START INFORMATION SUPPLIED

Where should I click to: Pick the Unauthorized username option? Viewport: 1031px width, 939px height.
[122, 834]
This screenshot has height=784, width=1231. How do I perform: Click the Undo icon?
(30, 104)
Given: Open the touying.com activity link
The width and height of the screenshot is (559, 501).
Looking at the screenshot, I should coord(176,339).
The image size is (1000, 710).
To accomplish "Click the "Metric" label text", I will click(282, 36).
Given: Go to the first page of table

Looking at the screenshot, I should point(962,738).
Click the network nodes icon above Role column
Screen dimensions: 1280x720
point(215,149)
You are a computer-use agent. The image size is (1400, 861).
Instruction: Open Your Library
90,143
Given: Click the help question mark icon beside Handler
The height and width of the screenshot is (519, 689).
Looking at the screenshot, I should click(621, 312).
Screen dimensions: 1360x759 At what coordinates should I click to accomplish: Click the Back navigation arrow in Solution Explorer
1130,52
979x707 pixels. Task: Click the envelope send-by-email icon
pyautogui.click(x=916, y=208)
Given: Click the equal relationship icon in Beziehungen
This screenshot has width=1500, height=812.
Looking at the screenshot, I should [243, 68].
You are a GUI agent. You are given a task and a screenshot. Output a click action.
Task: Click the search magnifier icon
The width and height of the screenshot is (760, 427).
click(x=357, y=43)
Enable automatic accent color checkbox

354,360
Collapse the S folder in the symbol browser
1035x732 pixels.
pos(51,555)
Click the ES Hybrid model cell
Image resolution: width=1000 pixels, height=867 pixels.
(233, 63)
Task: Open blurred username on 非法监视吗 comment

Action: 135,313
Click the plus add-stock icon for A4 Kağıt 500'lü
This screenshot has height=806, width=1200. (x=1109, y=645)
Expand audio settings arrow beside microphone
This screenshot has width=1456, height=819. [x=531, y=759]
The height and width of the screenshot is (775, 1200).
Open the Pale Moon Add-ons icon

END INFORMATION SUPPLIED

- GOAL OF THE EXERCISE:
Output all of the entries, exactly as they are written.

- RESPONSE TO THIS EXERCISE:
Where should I click to: Pick the Unauthorized username option? Viewport: 1031px width, 939px height.
[122, 834]
This screenshot has height=784, width=1231. How do I perform: Click the Undo icon?
(30, 104)
Given: Open the touying.com activity link
The width and height of the screenshot is (559, 501).
Looking at the screenshot, I should coord(176,339).
The image size is (1000, 710).
To accomplish "Click the "Metric" label text", I will click(282, 36).
Given: Go to the first page of table

Looking at the screenshot, I should point(962,738).
Click the network nodes icon above Role column
Screen dimensions: 1280x720
point(215,149)
You are a computer-use agent. The image size is (1400, 861).
Instruction: Open Your Library
90,143
Given: Click the help question mark icon beside Handler
The height and width of the screenshot is (519, 689).
Looking at the screenshot, I should click(621, 312).
Screen dimensions: 1360x759 At what coordinates should I click to accomplish: Click the Back navigation arrow in Solution Explorer
1130,52
979x707 pixels. Task: Click the envelope send-by-email icon
pyautogui.click(x=916, y=208)
Given: Click the equal relationship icon in Beziehungen
This screenshot has width=1500, height=812.
Looking at the screenshot, I should [243, 68].
You are a GUI agent. You are given a task and a screenshot. Output a click action.
Task: Click the search magnifier icon
The width and height of the screenshot is (760, 427).
click(x=357, y=43)
Enable automatic accent color checkbox

354,360
Collapse the S folder in the symbol browser
1035x732 pixels.
pos(51,555)
Click the ES Hybrid model cell
Image resolution: width=1000 pixels, height=867 pixels.
(233, 63)
Task: Open blurred username on 非法监视吗 comment

Action: 135,313
Click the plus add-stock icon for A4 Kağıt 500'lü
This screenshot has height=806, width=1200. (x=1109, y=645)
Expand audio settings arrow beside microphone
This screenshot has width=1456, height=819. [x=531, y=759]
The height and width of the screenshot is (775, 1200).
Open the Pale Moon Add-ons icon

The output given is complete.